The Environmental Learning Center will not go down without a fight, said Brett Bruyere, the former program director at the center.
CSU has eliminated programs at the ELC to cope with the current budget crisis. The state has required that the university cut $14 million from its budget and as a result the ELC is seeing cuts.
One of the cuts is the position of ELC program director, which Bruyere held until the recent budget slash.
“There’s no plan right now for me to have any paid involvement,” Bruyere said, “but as far as affiliation with the College of Natural Resources is concerned, I will continue working in any way I can.”
Jobs other than the position of program director have been eliminated as well. Student program positions filled by undergraduates, education specialists and even volunteer jobs have been cut, affecting 12 student positions in all.
Although Bruyere said he does not know enough about the decisions that have caused his position to be cut from the ELC, he, the students and the staff involved at the center have not given up hope.
“We’ve applied for grants, and we’ll shamelessly seek donations,” Bruyere said.
Despite the jobs and outreach programs cuts, Bruyere said the the mood at the ELC is a positive one of empowerment since the staff is still hopeful they will get their funding from places other than the university.
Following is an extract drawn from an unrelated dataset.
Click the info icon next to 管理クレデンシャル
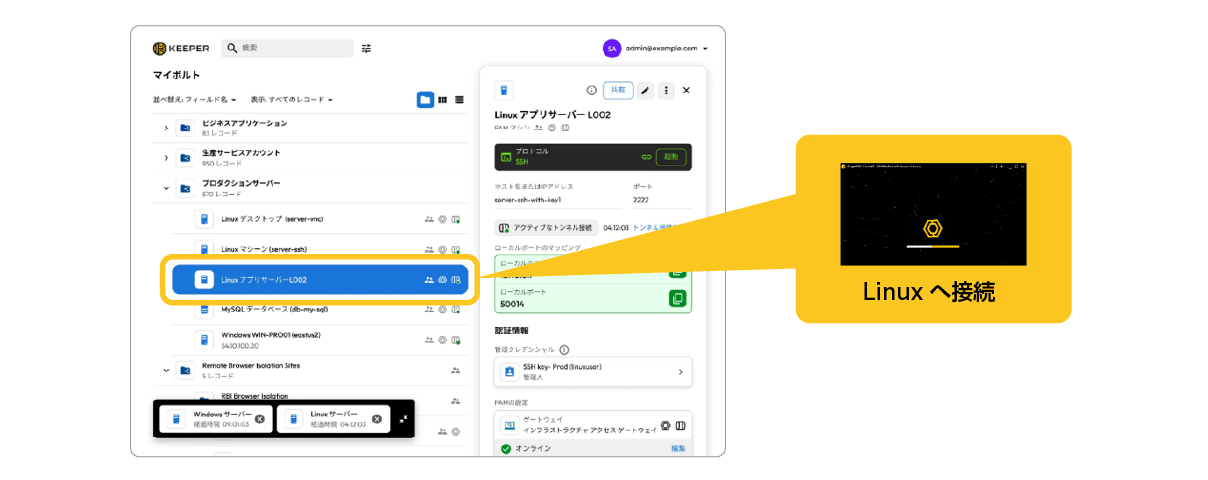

Meghan Peot, a student member of the program staff at the ELC, said she feels encouraged that the programs may still have hope generated by grant applications. Still, she said the removal of several outreach programs like summer ones is disappointing.
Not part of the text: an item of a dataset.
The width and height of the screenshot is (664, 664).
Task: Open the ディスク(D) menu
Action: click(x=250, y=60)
“The ELC has really allowed me to make a difference on a community scale,” Peot said. “As far as I’m aware, there won’t be any other places for school kids to get the same environmental aspect of their education that they got (at the ELC.)”
Donald Rodriguez, the director of environmental studies at the College of Natural Resources, said the department’s attempt has been to make cuts as far away from students as possible.
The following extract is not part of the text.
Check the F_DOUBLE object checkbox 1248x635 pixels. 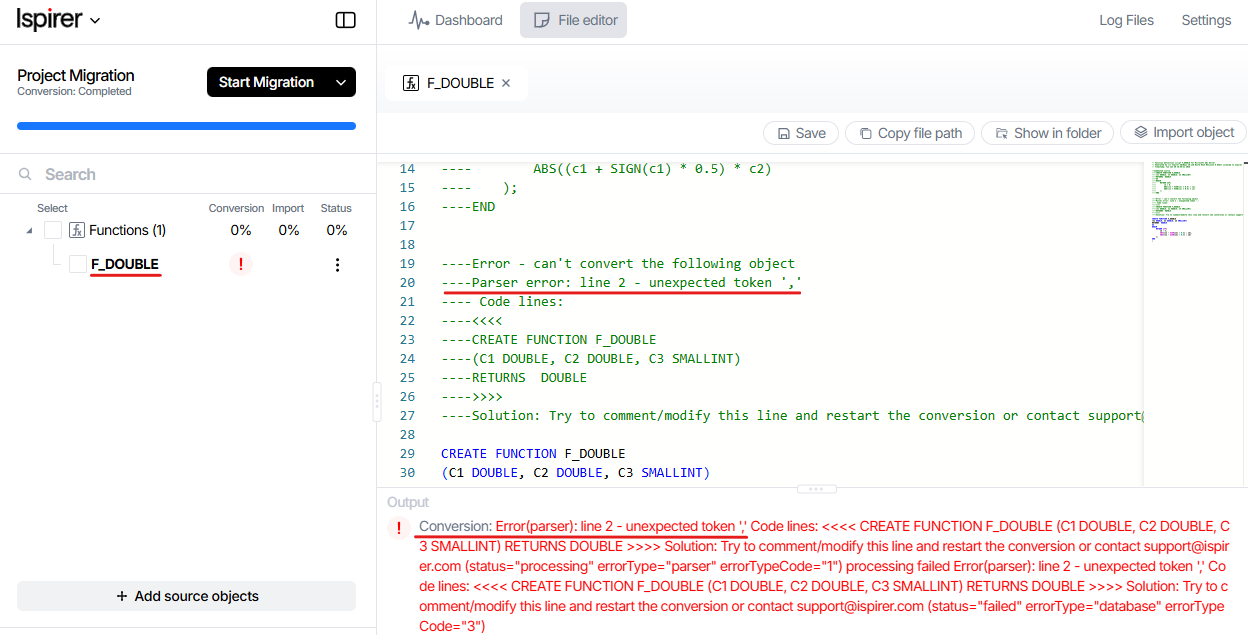pyautogui.click(x=78, y=264)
“I think the college is doing the best they can by giving a good interim solution,” Rodriguez said.
Peot has felt the reality of the budget cuts by waving goodbye to many of the ELC’s outreach programs and watching her boss lose his job as program director.
“It’s a reality that there’s hundreds of thousands of cuts CSU has to make,” she said. “But it’s frustrating that the department thinks this program affects the least amount of students.”
The ELC is a program designed by the College of Natural Resources that caters to school children, scout troops, members of the community and undergraduates at CSU.
These groups took advantage of outreach programs that included guided nature hikes, summer camps, youth programs and special events dedicated to environmental issues.
The mission statement of the ELC is to advance “environmental stewardship among students and the community through opportunities for experimental learning, self-study, and educational programs.”
About 3,200 school children, scout troops and members of the community may be affected by these budget cuts, Bruyere said.
The physical site of the ELC will remain open to the public, but no guided hikes or educational programs will be available.